▸ Text block:

Yeah, I tried to decode it (this summer) and I think I sort of got the hang of it eventually. 

> I do have a couple of questions related to this:
> 1 - Would your case work if there was an "add these lines to /etc/exports"?
>     (Basically adding entries for file systems, but not trying to delete anything
>      previously exported. I am not a ZFS guy, but I think ZFS just generates another
>      exports file and then gets mountd to export everything again.)

Yeah, the ZFS library that the zfs commands use just reads and updates the separate /etc/zfs/exports text file (and have mountd read both /etc/exports and /etc/zfs/exports). The problem is that basically what it does when you tell it to “zfs mount -a” (mount all filesystems in all zpools) is a big (pseudocode):

For P in ZPOOLS; do
  For Z in ZFILESYSTEMS-AND-SNAPSHOTS in $P; do
    Mount $Z
    If $Z Have “sharenfs” option; Then
       Open /etc/zfs/exports
       Read until you find a matching line, replace with the options, else if not found, Append options
       Close /etc/zfs/exports
       Signal mountd
         (Which then opens /etc/exports and /etc/zfs/exports and does it’s magic)

▸ Data:
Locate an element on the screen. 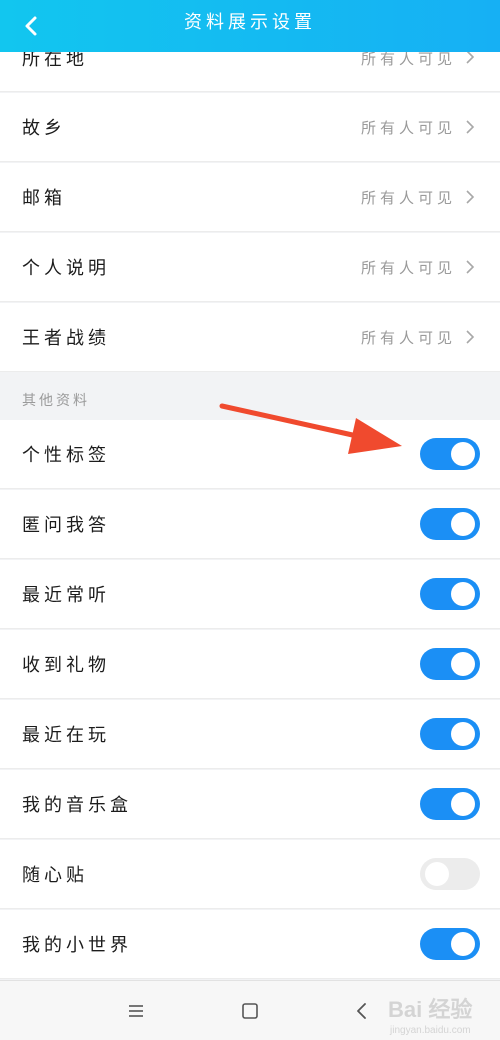 The image size is (500, 1040). row-recently-listened: 最近常听 is located at coordinates (250, 594).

▸ Tasks:
1) In the post about ZFS exports, list the steps the pseudocode carries out when a filesystem has the "sharenfs" option.
2) Copy everything from "Yeah, the ZFS" down to "does it’s magic)" in the post about ZFS exports, swapping "mountd" for "the mount daemon".
The listing is irrelevant here.

▸ Answers for the tasks:
1)
- Open /etc/zfs/exports
- Read until you find a matching line, replace with the options, else if not found, Append options
- Close /etc/zfs/exports
- Signal mountd

2)
Yeah, the ZFS library that the zfs commands use just reads and updates the separate /etc/zfs/exports text file (and have the mount daemon read both /etc/exports and /etc/zfs/exports). The problem is that basically what it does when you tell it to “zfs mount -a” (mount all filesystems in all zpools) is a big (pseudocode):

For P in ZPOOLS; do
  For Z in ZFILESYSTEMS-AND-SNAPSHOTS in $P; do
    Mount $Z
    If $Z Have “sharenfs” option; Then
       Open /etc/zfs/exports
       Read until you find a matching line, replace with the options, else if not found, Append options
       Close /etc/zfs/exports
       Signal the mount daemon
         (Which then opens /etc/exports and /etc/zfs/exports and does it’s magic)